Tor Aulin: Violin Concerto No.3
Although his output as a composer is small, Tor Aulin (1866-1914) wrote three fantastic violin concertos. After working as a conductor and professional violinist, Aulin composed his Third Violin Concerto in 1896. By this point in his life, Aulin had become physically ill and found it difficult to perform for long periods of time, which is perhaps why he composed his three violin concertos in just seven years.
Cast into three movements, Aulin’s Third Violin Concerto offers a flavour of Sweden like never heard before from the composer.

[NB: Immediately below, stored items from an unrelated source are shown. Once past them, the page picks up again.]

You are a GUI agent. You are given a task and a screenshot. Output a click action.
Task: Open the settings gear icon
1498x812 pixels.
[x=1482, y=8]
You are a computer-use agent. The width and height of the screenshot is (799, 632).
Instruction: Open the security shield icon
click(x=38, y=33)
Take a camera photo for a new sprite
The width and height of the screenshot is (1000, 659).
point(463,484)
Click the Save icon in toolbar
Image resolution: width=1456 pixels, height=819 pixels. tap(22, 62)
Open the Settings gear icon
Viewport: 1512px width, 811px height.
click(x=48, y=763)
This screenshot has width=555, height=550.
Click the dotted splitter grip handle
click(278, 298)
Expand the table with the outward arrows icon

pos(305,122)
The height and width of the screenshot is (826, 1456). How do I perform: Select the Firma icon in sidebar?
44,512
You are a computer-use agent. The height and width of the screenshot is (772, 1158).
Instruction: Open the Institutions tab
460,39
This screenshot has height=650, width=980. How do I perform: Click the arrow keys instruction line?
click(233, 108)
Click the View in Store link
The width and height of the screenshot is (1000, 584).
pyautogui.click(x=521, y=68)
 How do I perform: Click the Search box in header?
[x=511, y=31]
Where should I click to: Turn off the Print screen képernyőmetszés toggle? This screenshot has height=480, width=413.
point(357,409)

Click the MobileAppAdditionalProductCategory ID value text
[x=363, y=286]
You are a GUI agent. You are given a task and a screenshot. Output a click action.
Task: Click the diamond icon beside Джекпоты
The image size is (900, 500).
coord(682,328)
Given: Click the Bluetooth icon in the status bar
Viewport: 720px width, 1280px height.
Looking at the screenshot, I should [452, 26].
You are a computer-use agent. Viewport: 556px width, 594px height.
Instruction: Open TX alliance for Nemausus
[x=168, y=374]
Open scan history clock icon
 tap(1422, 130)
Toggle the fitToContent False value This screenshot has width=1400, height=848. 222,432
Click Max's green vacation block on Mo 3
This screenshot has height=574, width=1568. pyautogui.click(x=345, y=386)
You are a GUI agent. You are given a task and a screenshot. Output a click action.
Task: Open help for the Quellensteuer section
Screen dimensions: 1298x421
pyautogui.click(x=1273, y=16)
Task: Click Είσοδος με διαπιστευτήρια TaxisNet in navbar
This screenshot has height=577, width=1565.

Movement I – Molto moderato
The expansive opening movement is a fantastic example of Aulin’s demanding but not flamboyant solo writing. As the violin find its feet within the orchestra, the themes push ahead with many starting with the soloist and being passed to sections of the orchestra. The distinctive Nordic flair in the movement is evident throughout, with Aulin’s bold writing being showcased. The themes are intricate, which has become something the composer is remembered for. Everything has a musical purpose and this is true for this opening movement. Aulin’s rich textures hail to his Romanticism roots, with the harmonic language perhaps harking back further in time. The movement concludes full orchestral chords.
Movement II – Andante con moto
The lyrical central movement is colourful in harmony and timbre and was heavily influenced by the stylings of Max Bruch. The rich solo line is accompanied by warm strings as the theme is explored. Aulin’s Nordic inspirations once again stand at the forefront of this movement. Highly engaging throughout, this movement is expressive for the soloist and shows the composer’s demanding musical style.
Movement III – Finale
The finale movement, an homage to Jean Sibelius, is full of life and energy that hasn’t been heard yet. The jovial melodies are intertwined to create a fizz of excitement throughout each section of this movement. Aulin once again explores the relationship between the soloist and the orchestra as lyrical interludes interrupt the galloping melodies. Rich textures and intricate melodies build together to create effective climaxes that involve the whole orchestra. The folk-tune theme shows off the capabilities of the violin, and during corners of this movement we edge into a flamboyant solo part, but it never quite grows into fruition. The fiery coda section is full of excitement, which leads to an ominous violin cadenza that leads to the rousing finish.